[Saved entries]
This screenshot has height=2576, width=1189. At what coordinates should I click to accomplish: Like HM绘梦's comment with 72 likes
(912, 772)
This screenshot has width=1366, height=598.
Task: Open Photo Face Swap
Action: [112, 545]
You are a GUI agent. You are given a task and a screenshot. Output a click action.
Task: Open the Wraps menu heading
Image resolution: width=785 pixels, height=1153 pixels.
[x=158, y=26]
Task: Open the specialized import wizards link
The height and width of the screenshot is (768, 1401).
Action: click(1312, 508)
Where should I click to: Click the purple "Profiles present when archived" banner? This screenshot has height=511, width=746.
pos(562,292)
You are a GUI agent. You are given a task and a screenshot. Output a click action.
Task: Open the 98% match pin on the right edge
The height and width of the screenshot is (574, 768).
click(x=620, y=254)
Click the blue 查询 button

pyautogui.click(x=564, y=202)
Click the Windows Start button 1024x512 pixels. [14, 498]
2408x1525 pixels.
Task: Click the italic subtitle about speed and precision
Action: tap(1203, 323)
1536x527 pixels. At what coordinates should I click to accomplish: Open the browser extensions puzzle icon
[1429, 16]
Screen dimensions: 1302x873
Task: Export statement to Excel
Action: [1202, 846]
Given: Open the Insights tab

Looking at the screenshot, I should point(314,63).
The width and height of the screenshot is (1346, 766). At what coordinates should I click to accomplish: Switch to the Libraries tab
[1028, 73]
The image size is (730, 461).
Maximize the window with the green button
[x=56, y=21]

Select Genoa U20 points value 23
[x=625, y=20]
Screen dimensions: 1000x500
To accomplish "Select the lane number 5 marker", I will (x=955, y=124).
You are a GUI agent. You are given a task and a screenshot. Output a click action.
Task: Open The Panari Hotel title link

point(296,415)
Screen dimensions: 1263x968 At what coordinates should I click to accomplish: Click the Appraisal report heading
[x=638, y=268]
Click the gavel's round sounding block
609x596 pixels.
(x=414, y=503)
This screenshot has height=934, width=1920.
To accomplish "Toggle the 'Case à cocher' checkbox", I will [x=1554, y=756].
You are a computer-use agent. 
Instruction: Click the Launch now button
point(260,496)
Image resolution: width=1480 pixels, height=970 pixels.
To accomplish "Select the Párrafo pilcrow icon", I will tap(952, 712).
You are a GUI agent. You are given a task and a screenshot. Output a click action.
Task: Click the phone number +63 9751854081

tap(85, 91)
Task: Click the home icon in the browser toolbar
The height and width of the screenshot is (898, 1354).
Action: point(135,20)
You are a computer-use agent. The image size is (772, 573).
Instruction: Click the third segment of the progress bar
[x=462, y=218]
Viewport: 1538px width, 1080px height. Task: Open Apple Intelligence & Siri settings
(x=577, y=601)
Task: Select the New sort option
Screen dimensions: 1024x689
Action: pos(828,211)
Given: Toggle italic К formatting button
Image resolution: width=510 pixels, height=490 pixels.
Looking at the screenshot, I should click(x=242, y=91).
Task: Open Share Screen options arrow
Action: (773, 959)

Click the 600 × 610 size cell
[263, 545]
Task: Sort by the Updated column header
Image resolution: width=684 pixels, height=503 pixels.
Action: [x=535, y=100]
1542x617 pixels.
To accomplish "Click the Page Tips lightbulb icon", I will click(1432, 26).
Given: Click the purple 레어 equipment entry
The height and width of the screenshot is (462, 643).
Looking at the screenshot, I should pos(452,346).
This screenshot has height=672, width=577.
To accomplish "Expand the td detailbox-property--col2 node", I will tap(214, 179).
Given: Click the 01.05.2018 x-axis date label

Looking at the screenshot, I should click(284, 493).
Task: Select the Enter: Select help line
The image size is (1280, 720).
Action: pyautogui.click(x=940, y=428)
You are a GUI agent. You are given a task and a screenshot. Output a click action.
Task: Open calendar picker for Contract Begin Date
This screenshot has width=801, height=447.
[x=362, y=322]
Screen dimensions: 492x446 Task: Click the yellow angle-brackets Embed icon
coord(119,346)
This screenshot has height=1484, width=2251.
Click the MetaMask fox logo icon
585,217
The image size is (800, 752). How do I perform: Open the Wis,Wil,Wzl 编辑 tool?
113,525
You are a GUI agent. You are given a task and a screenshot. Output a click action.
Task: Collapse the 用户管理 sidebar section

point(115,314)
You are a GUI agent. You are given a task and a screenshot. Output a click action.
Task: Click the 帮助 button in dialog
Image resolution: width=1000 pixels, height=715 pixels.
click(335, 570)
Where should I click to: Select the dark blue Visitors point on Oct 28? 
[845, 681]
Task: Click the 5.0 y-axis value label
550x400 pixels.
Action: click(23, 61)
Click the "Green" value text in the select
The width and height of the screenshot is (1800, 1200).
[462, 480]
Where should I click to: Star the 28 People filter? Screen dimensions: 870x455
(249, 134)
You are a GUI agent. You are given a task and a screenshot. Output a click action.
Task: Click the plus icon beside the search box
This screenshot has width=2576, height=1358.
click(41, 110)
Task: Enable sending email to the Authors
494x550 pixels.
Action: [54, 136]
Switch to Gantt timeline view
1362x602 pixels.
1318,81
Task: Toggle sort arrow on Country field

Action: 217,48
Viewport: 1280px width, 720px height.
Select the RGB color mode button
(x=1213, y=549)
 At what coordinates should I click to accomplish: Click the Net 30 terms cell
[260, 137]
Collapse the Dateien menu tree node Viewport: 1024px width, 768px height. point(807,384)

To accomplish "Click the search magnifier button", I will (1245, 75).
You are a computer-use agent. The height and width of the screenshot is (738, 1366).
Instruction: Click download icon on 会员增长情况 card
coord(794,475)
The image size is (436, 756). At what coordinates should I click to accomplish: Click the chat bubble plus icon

EXERCISE INSTRUCTIONS:
Reproduce the data word for word, starting at its first line and stopping after the line that contains "point(296,415)".

THE OUTPUT:
This screenshot has height=2576, width=1189. At what coordinates should I click to accomplish: Like HM绘梦's comment with 72 likes
(912, 772)
This screenshot has width=1366, height=598.
Task: Open Photo Face Swap
Action: [112, 545]
You are a GUI agent. You are given a task and a screenshot. Output a click action.
Task: Open the Wraps menu heading
Image resolution: width=785 pixels, height=1153 pixels.
[x=158, y=26]
Task: Open the specialized import wizards link
The height and width of the screenshot is (768, 1401).
Action: click(1312, 508)
Where should I click to: Click the purple "Profiles present when archived" banner? This screenshot has height=511, width=746.
pos(562,292)
You are a GUI agent. You are given a task and a screenshot. Output a click action.
Task: Open the 98% match pin on the right edge
The height and width of the screenshot is (574, 768).
click(x=620, y=254)
Click the blue 查询 button

pyautogui.click(x=564, y=202)
Click the Windows Start button 1024x512 pixels. [14, 498]
2408x1525 pixels.
Task: Click the italic subtitle about speed and precision
Action: tap(1203, 323)
1536x527 pixels. At what coordinates should I click to accomplish: Open the browser extensions puzzle icon
[1429, 16]
Screen dimensions: 1302x873
Task: Export statement to Excel
Action: [1202, 846]
Given: Open the Insights tab

Looking at the screenshot, I should point(314,63).
The width and height of the screenshot is (1346, 766). At what coordinates should I click to accomplish: Switch to the Libraries tab
[1028, 73]
The image size is (730, 461).
Maximize the window with the green button
[x=56, y=21]

Select Genoa U20 points value 23
[x=625, y=20]
Screen dimensions: 1000x500
To accomplish "Select the lane number 5 marker", I will (x=955, y=124).
You are a GUI agent. You are given a task and a screenshot. Output a click action.
Task: Open The Panari Hotel title link

point(296,415)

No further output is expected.